- [Task]: Please output each of the following items again unchanged, line for line.
──────
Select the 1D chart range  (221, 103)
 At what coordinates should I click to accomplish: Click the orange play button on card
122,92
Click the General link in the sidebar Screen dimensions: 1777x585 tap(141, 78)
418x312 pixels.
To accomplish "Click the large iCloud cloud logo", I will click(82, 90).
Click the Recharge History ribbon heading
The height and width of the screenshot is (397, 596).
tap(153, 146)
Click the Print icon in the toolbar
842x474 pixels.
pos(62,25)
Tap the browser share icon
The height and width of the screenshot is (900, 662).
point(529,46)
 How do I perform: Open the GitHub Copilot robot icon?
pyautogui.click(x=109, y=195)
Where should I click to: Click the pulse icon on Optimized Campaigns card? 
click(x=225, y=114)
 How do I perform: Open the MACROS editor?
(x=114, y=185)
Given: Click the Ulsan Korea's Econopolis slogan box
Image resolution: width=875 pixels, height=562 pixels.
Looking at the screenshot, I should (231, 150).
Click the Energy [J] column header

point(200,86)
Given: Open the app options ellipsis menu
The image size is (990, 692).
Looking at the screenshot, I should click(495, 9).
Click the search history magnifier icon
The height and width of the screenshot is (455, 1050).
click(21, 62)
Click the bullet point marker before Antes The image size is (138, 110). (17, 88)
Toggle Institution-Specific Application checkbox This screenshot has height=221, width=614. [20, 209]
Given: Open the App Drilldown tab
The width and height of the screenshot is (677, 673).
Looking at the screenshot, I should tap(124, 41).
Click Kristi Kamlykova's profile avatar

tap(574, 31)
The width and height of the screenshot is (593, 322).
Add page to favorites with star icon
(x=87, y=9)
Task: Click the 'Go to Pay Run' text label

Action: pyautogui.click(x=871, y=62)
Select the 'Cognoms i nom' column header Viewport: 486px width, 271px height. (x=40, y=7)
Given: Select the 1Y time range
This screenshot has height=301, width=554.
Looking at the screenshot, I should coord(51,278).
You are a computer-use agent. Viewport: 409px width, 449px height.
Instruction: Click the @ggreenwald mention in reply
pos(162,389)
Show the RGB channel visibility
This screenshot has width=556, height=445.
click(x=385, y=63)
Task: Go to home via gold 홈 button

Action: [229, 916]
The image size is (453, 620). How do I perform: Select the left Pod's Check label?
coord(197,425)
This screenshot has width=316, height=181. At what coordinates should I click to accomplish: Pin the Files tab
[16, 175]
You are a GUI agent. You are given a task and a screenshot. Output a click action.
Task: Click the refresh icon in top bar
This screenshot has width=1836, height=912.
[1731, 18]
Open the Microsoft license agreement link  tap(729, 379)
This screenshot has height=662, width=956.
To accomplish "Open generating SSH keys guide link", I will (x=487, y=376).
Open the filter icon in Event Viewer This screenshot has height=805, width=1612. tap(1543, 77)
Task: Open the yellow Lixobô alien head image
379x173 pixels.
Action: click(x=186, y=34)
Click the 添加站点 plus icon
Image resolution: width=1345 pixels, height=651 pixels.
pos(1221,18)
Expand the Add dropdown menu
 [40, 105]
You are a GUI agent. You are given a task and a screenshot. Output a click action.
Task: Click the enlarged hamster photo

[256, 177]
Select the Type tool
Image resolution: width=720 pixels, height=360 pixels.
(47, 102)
──────
- [Final result]:
Select the 1D chart range  (221, 103)
 At what coordinates should I click to accomplish: Click the orange play button on card
122,92
Click the General link in the sidebar Screen dimensions: 1777x585 tap(141, 78)
418x312 pixels.
To accomplish "Click the large iCloud cloud logo", I will click(82, 90).
Click the Recharge History ribbon heading
The height and width of the screenshot is (397, 596).
tap(153, 146)
Click the Print icon in the toolbar
842x474 pixels.
pos(62,25)
Tap the browser share icon
The height and width of the screenshot is (900, 662).
point(529,46)
 How do I perform: Open the GitHub Copilot robot icon?
pyautogui.click(x=109, y=195)
Where should I click to: Click the pulse icon on Optimized Campaigns card? 
click(x=225, y=114)
 How do I perform: Open the MACROS editor?
(x=114, y=185)
Given: Click the Ulsan Korea's Econopolis slogan box
Image resolution: width=875 pixels, height=562 pixels.
Looking at the screenshot, I should (231, 150).
Click the Energy [J] column header

point(200,86)
Given: Open the app options ellipsis menu
The image size is (990, 692).
Looking at the screenshot, I should click(495, 9).
Click the search history magnifier icon
The height and width of the screenshot is (455, 1050).
click(21, 62)
Click the bullet point marker before Antes The image size is (138, 110). (17, 88)
Toggle Institution-Specific Application checkbox This screenshot has height=221, width=614. [20, 209]
Given: Open the App Drilldown tab
The width and height of the screenshot is (677, 673).
Looking at the screenshot, I should tap(124, 41).
Click Kristi Kamlykova's profile avatar

tap(574, 31)
The width and height of the screenshot is (593, 322).
Add page to favorites with star icon
(x=87, y=9)
Task: Click the 'Go to Pay Run' text label

Action: pyautogui.click(x=871, y=62)
Select the 'Cognoms i nom' column header Viewport: 486px width, 271px height. (x=40, y=7)
Given: Select the 1Y time range
This screenshot has height=301, width=554.
Looking at the screenshot, I should coord(51,278).
You are a computer-use agent. Viewport: 409px width, 449px height.
Instruction: Click the @ggreenwald mention in reply
pos(162,389)
Show the RGB channel visibility
This screenshot has width=556, height=445.
click(x=385, y=63)
Task: Go to home via gold 홈 button

Action: [229, 916]
The image size is (453, 620). How do I perform: Select the left Pod's Check label?
coord(197,425)
This screenshot has width=316, height=181. At what coordinates should I click to accomplish: Pin the Files tab
[16, 175]
You are a GUI agent. You are given a task and a screenshot. Output a click action.
Task: Click the refresh icon in top bar
This screenshot has width=1836, height=912.
[1731, 18]
Open the Microsoft license agreement link  tap(729, 379)
This screenshot has height=662, width=956.
To accomplish "Open generating SSH keys guide link", I will (x=487, y=376).
Open the filter icon in Event Viewer This screenshot has height=805, width=1612. tap(1543, 77)
Task: Open the yellow Lixobô alien head image
379x173 pixels.
Action: click(x=186, y=34)
Click the 添加站点 plus icon
Image resolution: width=1345 pixels, height=651 pixels.
pos(1221,18)
Expand the Add dropdown menu
 [40, 105]
You are a GUI agent. You are given a task and a screenshot. Output a click action.
Task: Click the enlarged hamster photo

[256, 177]
Select the Type tool
Image resolution: width=720 pixels, height=360 pixels.
(47, 102)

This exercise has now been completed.